Review: The Captive
Atom Egoyan’s latest is uneven and sometimes tasteless – his return to form remains on ice
Ryan Reynolds and Mireille Enos in The Captive
Film Title: The Captive
Director: Atom Egoyan
Starring: Ryan Reynolds, Rosario Dawson, Scott Speedman, Mireille Enos
Running Time: 118 min
It’s been a strange trip for Atom Egoyan. Over the last decade, the Canadian director, best known for Felicia’s Journey and The Sweet Hereafter, has been testing the patience of his fans with a series of pictures that veered from the unstable to the positively barmy. His latest film, playing in the main competition, is very much in the latter camp. A careering thriller concerning child abduction and internet pornography, The Captive is entertaining in a ramshackle fashion – like a Brian De Palma film with a community college degree – but nobody is likely to confuse it with a return to form.
Egoyan’s compatriot Ryan Reynolds plays an ordinary man driven to despair when his daughter goes missing from the back of his van. His wife (Mireille Enos) ends up leaving him. The police officers assigned to the case have suspicions that he might be involved. Meanwhile, his landscaping business is tottering on the edge of bankruptcy.
Jumbling up the timeline to occasionally confusing effect, the film has already revealed that a slim, sinister maniac has abducted the girl with a mind to exploiting her for paedophiliac websites. Years later, she is being forced to record videos aimed at luring other girls into his web.
The picture is slightly tasteless in its glamorisation of this sordid enterprise. Kevin Durand plays the captor as a slim Machiavellian mastermind who only needs a cigarette holder to attain full Bond-villain status. Somehow or other, he has placed cameras in the homes of virtually every opposing character. He doesn’t really live in an undersea lair with a giant killer squid, but that is surely his ultimate ambition. Anybody hoping for the grubby banality of evil had best look elsewhere.

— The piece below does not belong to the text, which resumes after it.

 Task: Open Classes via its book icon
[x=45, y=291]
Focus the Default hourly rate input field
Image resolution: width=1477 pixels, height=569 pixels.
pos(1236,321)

For all the silliness and inappropriateness, the film does have enough forward momentum to keep boredom and irritation at bay. Rosario Dawson is convincingly furrowed as the police officer assigned to the case, and Reynolds’s inherent likability scares up sympathy for his troubled character. Egoyan has seen enough Hitchcock to know which cards to keep close to the chest and which to play early.
This is, however, a bafflingly uneven picture that can’t seem to decide whether it wants to embrace pulp or engage with loftier matters. The search for the Atom Egoyan we used to know continues.